Weights for December 2005


The goal for this month will be core strengthening, AKA back and abs. Rowing is unique in that a constant need for balance in the boat as it travels over an uneven surface. The movements covered this month may not leave you shaking or breathless, but will go a long way to improving your core strength and as a result your posture. Also a stronger core will enable you to hold the proper form longer as you fatigue while rowing.

Ideally you should move from one exercise to the next about every 30 to 45 seconds, and the way it is set up, you will rest one muscle group while using another. Go through the cycle one time, rest 2 minutes then repeat the cycle.

It is always important to do a warm up before your exercise, it may be as simple as a 5 to 7 minute walk on the treadmill, or something similar, but you want to raise the temp of your muscles, and get some blood moving, and in the same vein, a short cool down to let your heart rate settle.

Exercise

Repetitions

*Shoulder Press

8 to 10

*Push Ups

8 to 10

*Sit ups

20 to 30

*Leg Lifts

8 to 10

Jumps

15 to 20

Swimmers

30 Sec.

Lunges

8 per leg

*Trunk Twists

10 per side

* Denotes exercises that can be done on a physio ball. Doing the exercises on the ball really works the muscles of the lower back and abs, while bringing in the oblique muscles in to the mix. When on the ball, remember to keep a strong erect posture, and your balance. As I can attest, you may fall off the ball. When using the ball, it is a good idea to reduce the weight a bit, and the balance will be hard to maintain the first couple of times. Keep you feet firmly planted on the ground at all times.

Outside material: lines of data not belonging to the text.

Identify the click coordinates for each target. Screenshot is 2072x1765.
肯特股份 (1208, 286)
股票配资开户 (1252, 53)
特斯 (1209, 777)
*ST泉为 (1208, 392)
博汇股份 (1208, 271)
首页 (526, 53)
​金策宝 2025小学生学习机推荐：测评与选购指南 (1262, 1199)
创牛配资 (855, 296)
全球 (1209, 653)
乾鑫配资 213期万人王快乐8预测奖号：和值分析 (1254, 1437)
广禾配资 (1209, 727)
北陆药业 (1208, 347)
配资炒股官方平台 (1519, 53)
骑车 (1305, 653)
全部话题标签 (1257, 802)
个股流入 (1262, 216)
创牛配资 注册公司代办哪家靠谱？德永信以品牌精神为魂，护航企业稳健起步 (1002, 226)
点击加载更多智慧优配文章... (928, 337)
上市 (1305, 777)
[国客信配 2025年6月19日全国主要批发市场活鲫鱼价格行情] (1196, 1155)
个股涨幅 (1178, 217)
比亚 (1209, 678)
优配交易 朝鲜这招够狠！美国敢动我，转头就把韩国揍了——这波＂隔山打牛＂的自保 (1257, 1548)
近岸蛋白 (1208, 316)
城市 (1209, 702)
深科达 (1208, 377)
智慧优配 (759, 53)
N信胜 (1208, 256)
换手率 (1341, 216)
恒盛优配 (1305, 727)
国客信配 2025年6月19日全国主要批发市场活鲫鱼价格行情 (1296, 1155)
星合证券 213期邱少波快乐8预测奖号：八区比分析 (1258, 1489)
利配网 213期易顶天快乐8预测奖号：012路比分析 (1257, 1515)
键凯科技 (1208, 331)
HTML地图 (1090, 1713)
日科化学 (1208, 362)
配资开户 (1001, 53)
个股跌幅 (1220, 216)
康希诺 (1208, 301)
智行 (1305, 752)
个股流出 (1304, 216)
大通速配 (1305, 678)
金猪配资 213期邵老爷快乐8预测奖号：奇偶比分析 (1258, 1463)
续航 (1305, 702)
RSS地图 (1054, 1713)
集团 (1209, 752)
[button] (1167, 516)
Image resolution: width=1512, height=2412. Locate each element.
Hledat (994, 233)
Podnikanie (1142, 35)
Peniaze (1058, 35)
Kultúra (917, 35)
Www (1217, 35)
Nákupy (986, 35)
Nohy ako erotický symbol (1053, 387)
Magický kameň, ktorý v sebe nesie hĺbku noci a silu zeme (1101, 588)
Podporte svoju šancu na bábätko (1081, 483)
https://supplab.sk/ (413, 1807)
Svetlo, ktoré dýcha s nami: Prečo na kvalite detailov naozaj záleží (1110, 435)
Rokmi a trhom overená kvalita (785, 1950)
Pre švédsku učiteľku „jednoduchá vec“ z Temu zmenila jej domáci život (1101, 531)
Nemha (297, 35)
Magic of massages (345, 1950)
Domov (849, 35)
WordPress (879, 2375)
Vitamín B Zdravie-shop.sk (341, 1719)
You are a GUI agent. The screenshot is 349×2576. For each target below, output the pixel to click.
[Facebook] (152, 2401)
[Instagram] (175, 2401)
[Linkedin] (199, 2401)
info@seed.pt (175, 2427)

When using weights about 65% of maximum is best, or the amount of weight you can do for about 12 reps.

Push ups can be done either with your knees on the ground, or your feet, hands go on the ball, about shoulder width apart, control and even movement is key to not falling off. Or the push ups can be done with hands on a bench to reduce the work load a bit; either way keep your trunk strong and straight.

Trunk Twists can be done either standing, or sitting on the ball and a light weight can be used. If using weight, make sure the weight is close to your body, and steady controlled twisting is done.

With the Jumps, if you have back or knee issues skip them and substitute knee bends, making sure you do not go beyond a 90 degree bend in the knees. If the jumping is too much, squats with out weight can be done.

As before, any pain or discomfort is a sign to reduce or stop what you are doing, continued discomfort may need professional attention. Be sensible.